Being Turing-complete means it's possible to write some contracts/programs for which certain features are undecidable by analysis.
It doesn't mean that programs that could be also be written in any more limited language can't have all the properties about then that could be proven in the non-Turing complete language proven when written in the Turing-complete language.
> It is possible to have trusted contracts, iff their logic is (mathematically) proven.
Trustworthiness of programs (including “smart contracts”, which are only loosely analogous to traditional contracts) is about whether the actual people using them get what they expect out of their behavior. Mathematical proofs of formal properties may be useful to that in some cases, but are not generally sufficient.
> It is possible to have trusted contracts, iff their logic is (mathematically) proven.
Suppose a non-Turing-complete language were used instead. Now, imagine a contract that is highly complex. If a layperson decides to trust that contract without reading the code, does it matter whether the language used to implement the contract was Turing-complete or not?
I'd argue that trust of contracts is pragmatically more of a social concept than a computational concept, since at scale the vast majority of contract users would make their trust decision about a contract based on non-technical factors.
> If a layperson decides to trust that contract without reading the code, does it matter whether the language used to implement the contract was Turing-complete or not?
Um, yes? Literally the point of weaker languages in this context is that they can be statically provable.
These are good points. What if the default behavior of a contract was to reset the world to its previous state if the program does not terminate within 30 seconds?
Arguably unclear termination semantics would be a good reason not to trust a contract. Ideally trust mechanisms would exist such that closed source contracts were trustable via a pure insurance-based mechanism.
> if the program does not terminate within 30 seconds?
As I attempted to say in my previous comment, undecidability[1] isn't limited to deciding if a program will halt (or even the weaker question of if it will halt in a given finite time). Recursively enumerable[2] languages that require a Turing machine to automate have an intrinsic complexity (i.e. any Turing-complete language). This isn't a "work harder to solve it" level of complexity; some behavior will always be undecidable.
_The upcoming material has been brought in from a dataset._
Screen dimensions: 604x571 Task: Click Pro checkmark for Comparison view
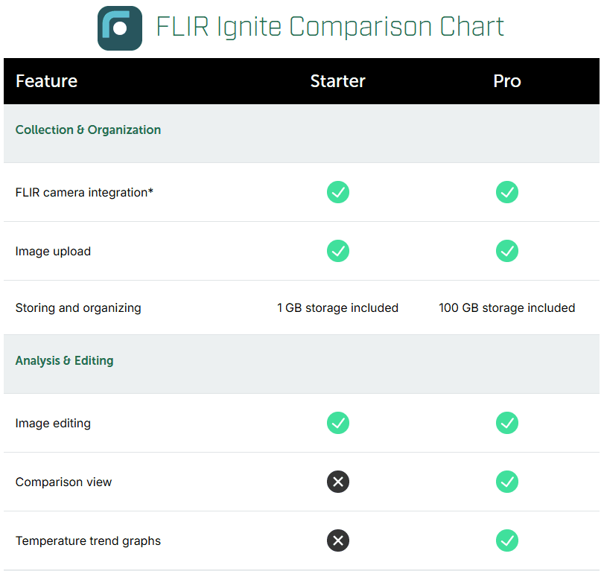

You might experience this problem in the traditional form of the "Halting Problem" where the question "Will this program halt?" may be answered with "I don't know, it's still running" in addition to "yes" or "no". However, this level of complexity can also cause unexpected output due to subtle interactions inside the program that are difficult to predict from the source. Some behaviors are provably unknowable.
You can avoid this problem by using a simpler class of language. Regular languages (which "regular expression" match[3]) are safe, as are deterministic context-free[4] languages. You may find the lack of loops limiting.
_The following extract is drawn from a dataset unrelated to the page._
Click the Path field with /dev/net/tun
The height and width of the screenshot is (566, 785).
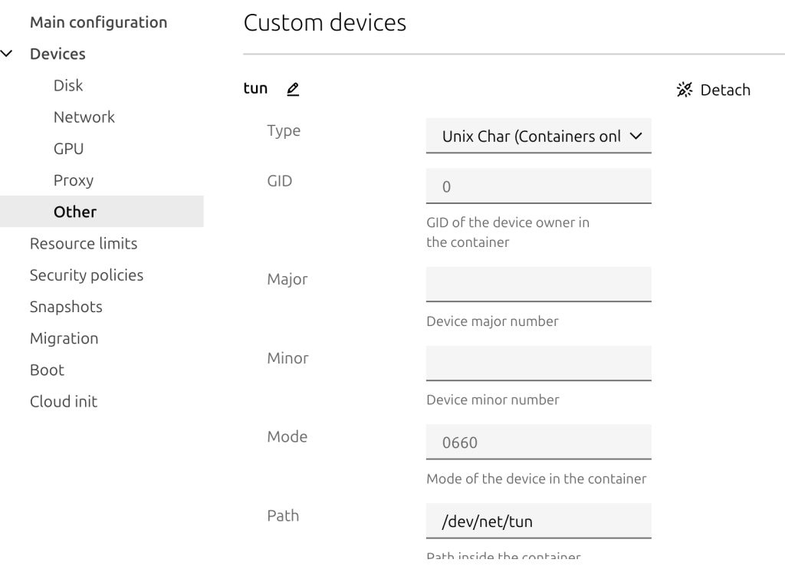[538, 522]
What if Ethereum offered a non-turning-complete subset of Solidity (that included formal verification) which could optionally be used in smart contracts. Would this cause you to view the platform differently?
Not GP, but personally I would not trust any system built by a bunch of people building computational contracts who only learned what Turing completeness implies after-the-fact. I'd think they were marketeers willing to do or say anything to sell their snake oil.
With the insane decision to use a Turing-complete language, the contract's behavior undecidable. You don't even know if the contract will halt.
Limited "gas" (execution time) isn't the solution, because the lesson of the Halting Problem isn't that a program might not terminate. Even if the program halts within a finite time (or "gas"), the behavior of the program on the current input is still undecidable.
Any serious attempt at writing "smart contracts" should demonstrate their understanding of the science of insecurity[1] and limit the contract language's complexity to deterministic context-free.